Clone the repository

Download the source code and move into the project directory.
git clone https://github.com/AlexQuintana147/EducaPeru.git
cd EducaPeru
2

Run the setup script

EducaPerú provides a single Composer script that handles the entire bootstrap sequence in one command.
composer setup
This script executes the following steps in order:
  1. composer install — Downloads and installs all PHP dependencies from composer.lock.
  2. Copy .env.example.env — Creates your local environment file if it does not already exist.
  3. php artisan key:generate — Generates a unique 32-character application encryption key and writes it to APP_KEY in .env.
  4. php artisan migrate --force — Runs all pending database migrations against the configured database (SQLite by default).
  5. npm install — Installs all Node.js frontend dependencies from package-lock.json.
  6. npm run build — Compiles and fingerprints CSS and JavaScript assets for production via Vite.
3

OR — Manual setup

If you need granular control over each step (for example, to skip migrations or use a different database before migrating), you can run the commands individually instead of using composer setup.
composer install
cp .env.example .env
php artisan key:generate
php artisan migrate
npm install
npm run build
This is equivalent to what the composer setup script does, but lets you pause, inspect, and adjust between steps.
4

Configure your environment

Open the .env file in your editor and adjust the key variables for your local setup:
  • APP_URL — Set to the URL your app will be served on (e.g. http://localhost:8000).
  • Database credentials — Only needed if you are switching away from the default SQLite driver.
  • Mail settings — Update MAIL_MAILER, MAIL_HOST, and related values to use a real mailer instead of the default log driver.
See the full Environment Variables reference for a description of every available variable.
5

Start the development server

Start all development processes simultaneously with a single command:
composer dev
This launches four concurrent processes:
ProcessCommandPurpose
serverphp artisan servePHP built-in web server at http://localhost:8000
queuephp artisan queue:listen --tries=1 --timeout=0Processes queued jobs in real time
logsphp artisan pail --timeout=0Streams Laravel application logs to your terminal
vitenpm run devVite HMR dev server for instant CSS/JS updates
composer dev uses npx concurrently under the hood, so Node.js must be installed and available in your PATH. If Node.js is missing, the command will fail before the PHP server even starts.
6

Visit the application

Open your browser and navigate to:
http://localhost:8000
You should see the EducaPerú home page served by Laravel.
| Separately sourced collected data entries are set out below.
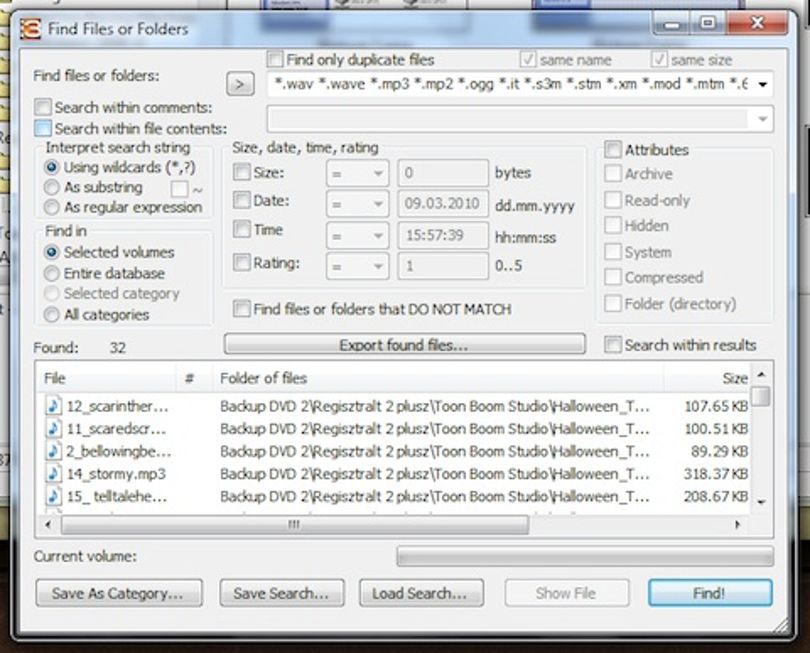This screenshot has width=810, height=653.
Task: Click Export found files button
Action: (404, 345)
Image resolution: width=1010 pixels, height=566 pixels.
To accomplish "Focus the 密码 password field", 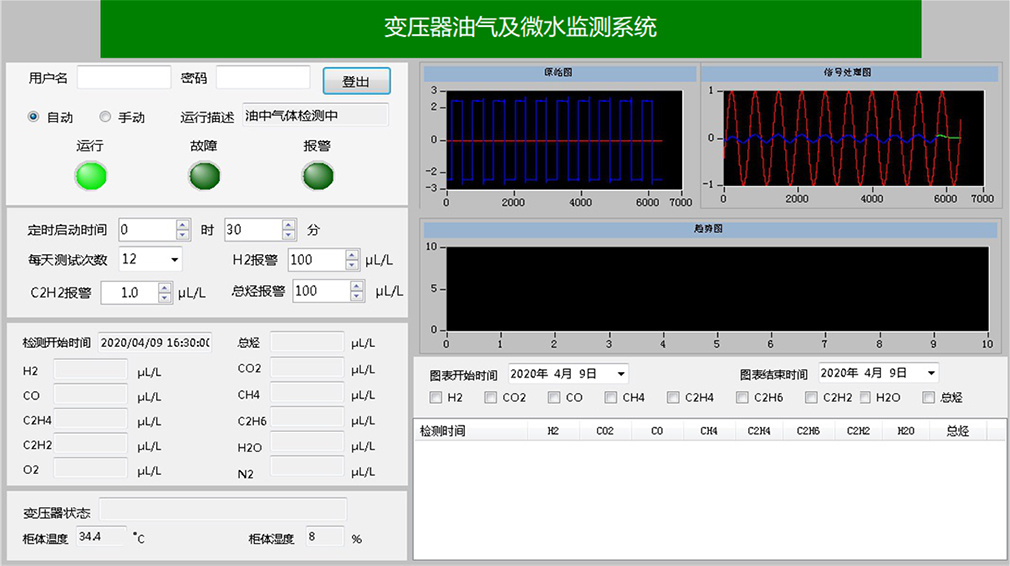I will [x=263, y=78].
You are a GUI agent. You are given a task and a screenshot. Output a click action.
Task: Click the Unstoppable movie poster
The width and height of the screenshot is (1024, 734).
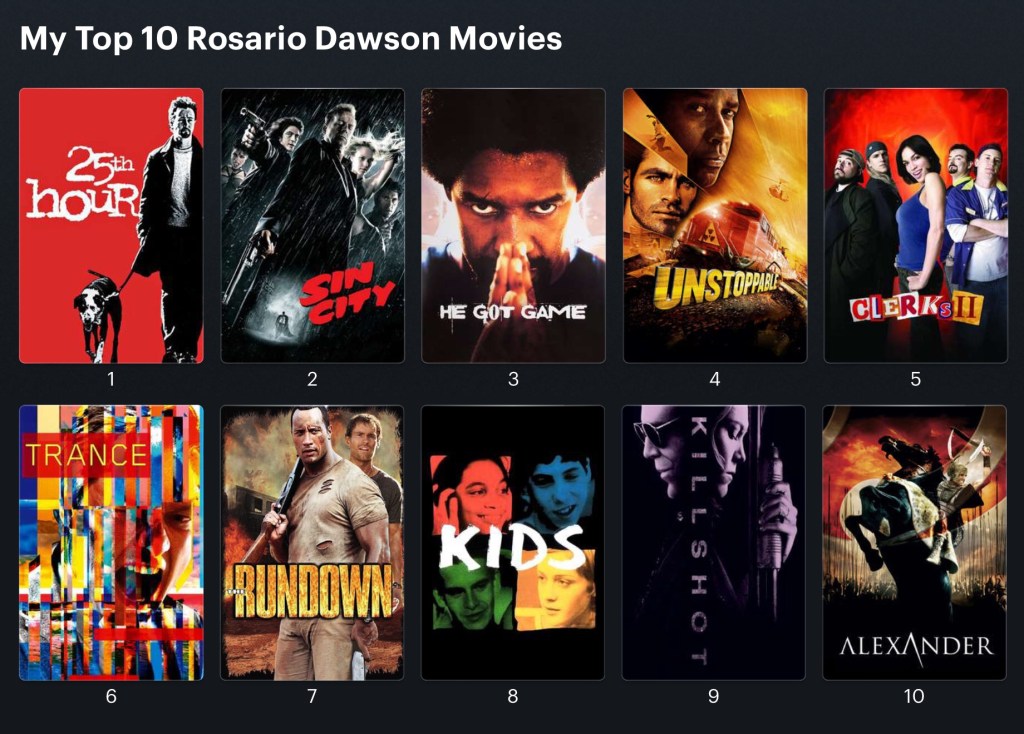tap(715, 225)
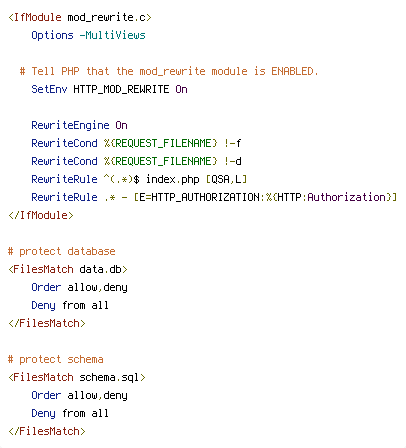
Task: Click the HTTP_AUTHORIZATION environment rule text
Action: click(x=265, y=197)
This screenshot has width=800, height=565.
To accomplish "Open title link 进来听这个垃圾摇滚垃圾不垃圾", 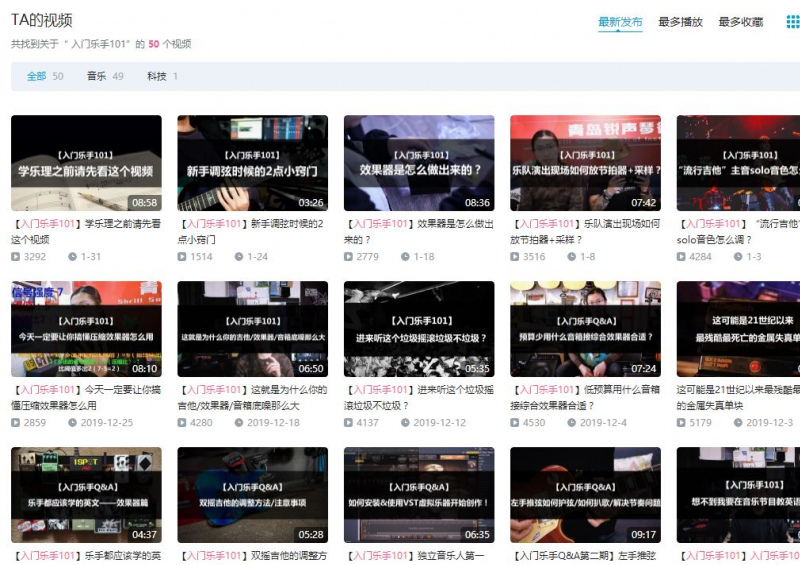I will click(419, 398).
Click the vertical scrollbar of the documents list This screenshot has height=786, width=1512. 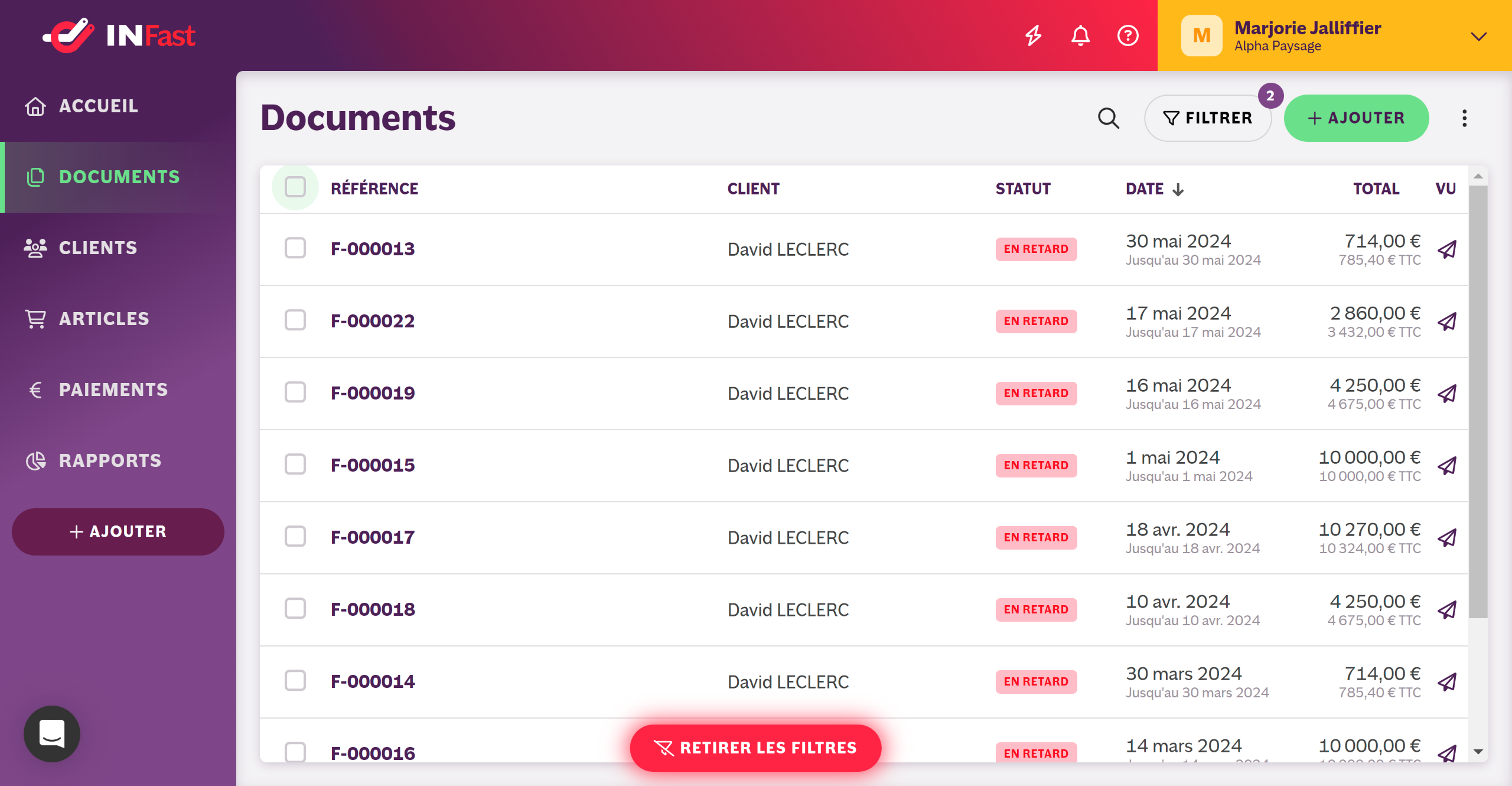(x=1478, y=402)
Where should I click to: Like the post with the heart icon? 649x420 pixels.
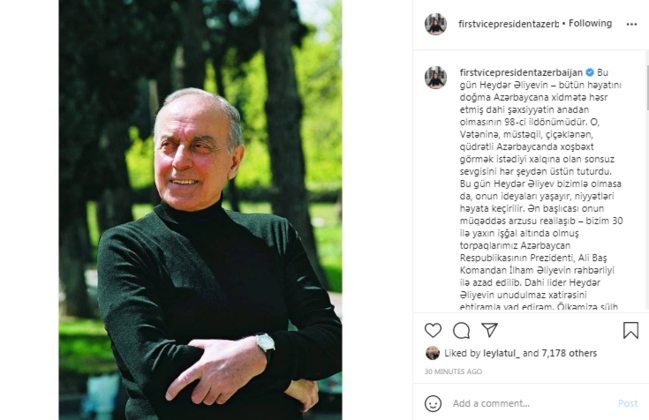click(433, 330)
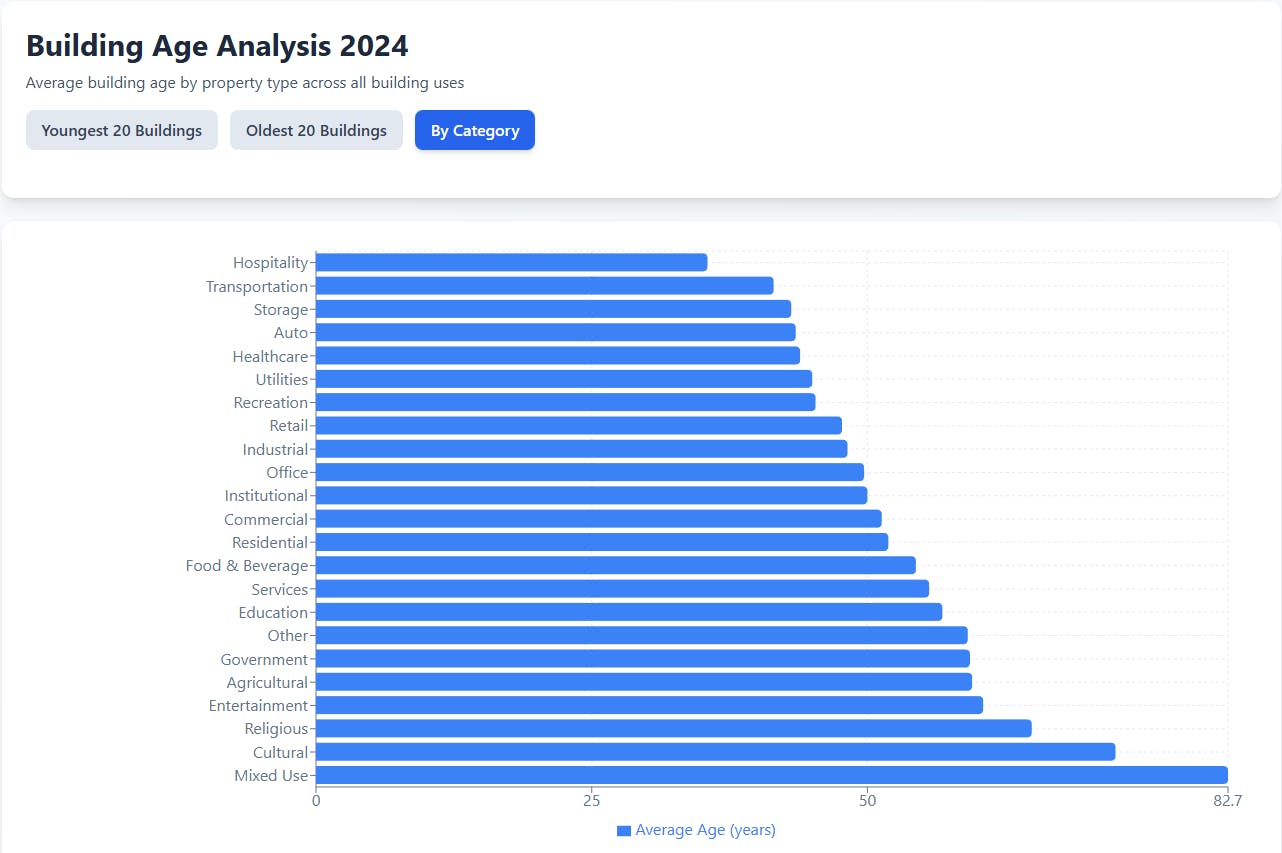Click the Storage axis label
Screen dimensions: 1282x853
tap(281, 309)
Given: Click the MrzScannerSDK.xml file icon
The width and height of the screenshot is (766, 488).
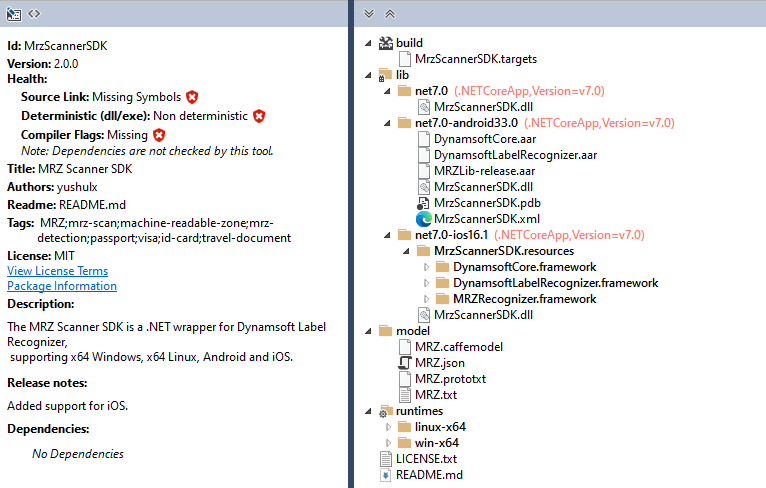Looking at the screenshot, I should [424, 218].
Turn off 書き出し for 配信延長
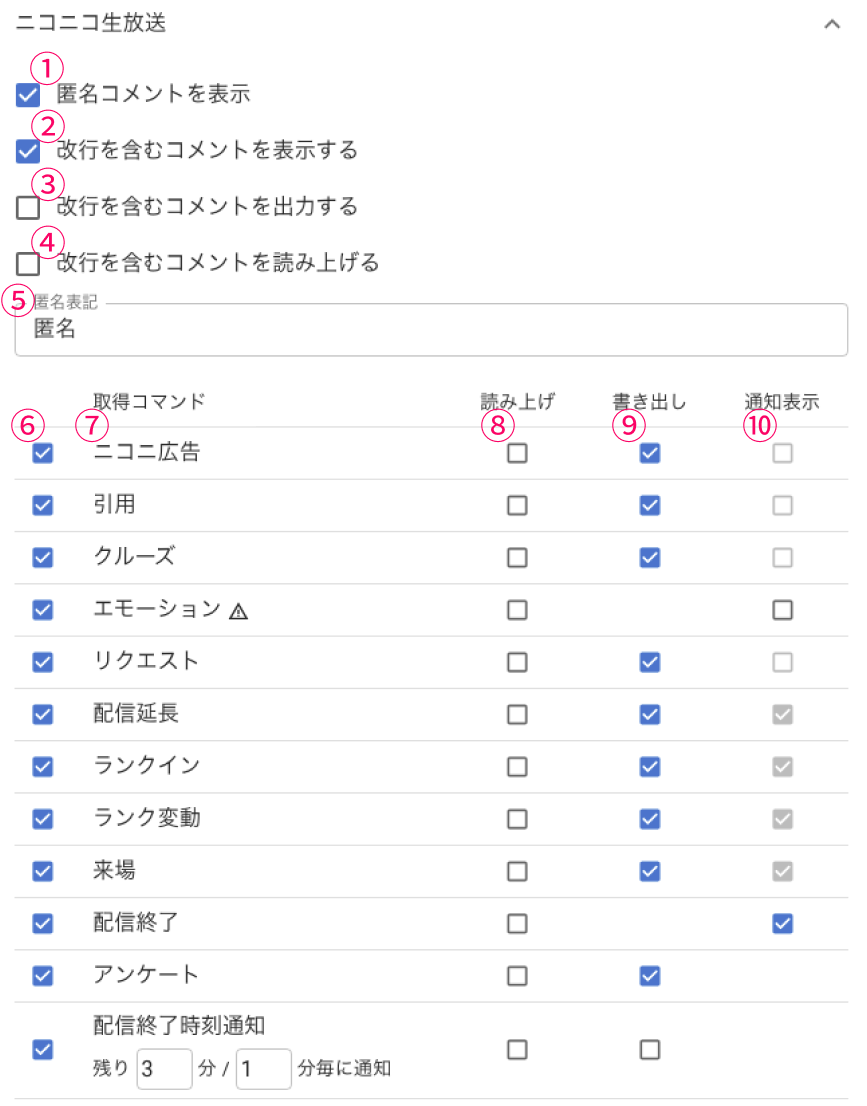 point(650,714)
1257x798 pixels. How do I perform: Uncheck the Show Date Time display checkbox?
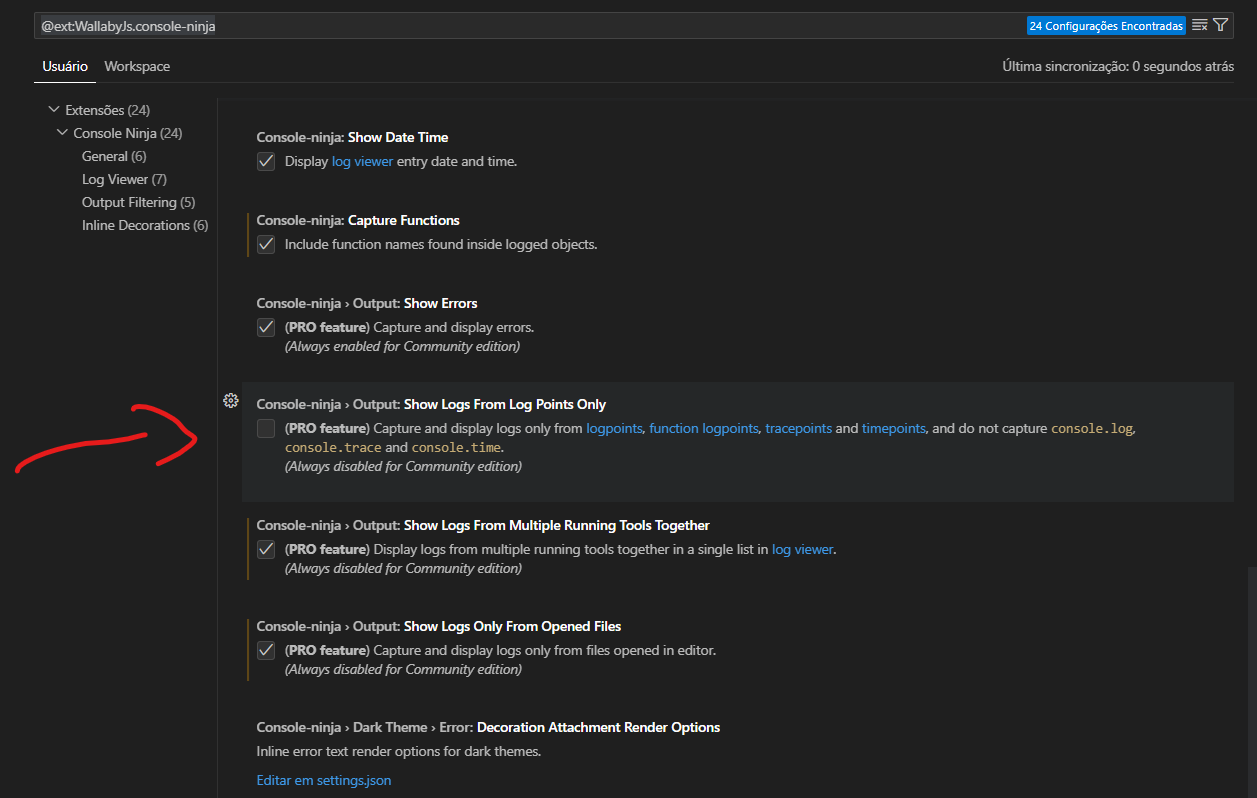tap(266, 161)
If the page does not load, check the terminal output from composer dev for error messages from any of the four processes.
If you only need the web server and want to keep things minimal, php artisan serve alone is sufficient. You can run queue processing and log watching separately in other terminal tabs as needed.
7

Run the test suite

EducaPerú ships with a composer test script that clears the config cache before running PHPUnit, ensuring tests always execute against a clean state.
composer test
This script runs the following commands in sequence:
  1. php artisan config:clear — Flushes any cached configuration to prevent stale values from affecting test results.
  2. php artisan test — Executes the full PHPUnit test suite defined in phpunit.xml.
Tests use the environment defined in your .env file by default. Consider creating a .env.testing file to point tests at a dedicated SQLite in-memory database so they never touch your development data.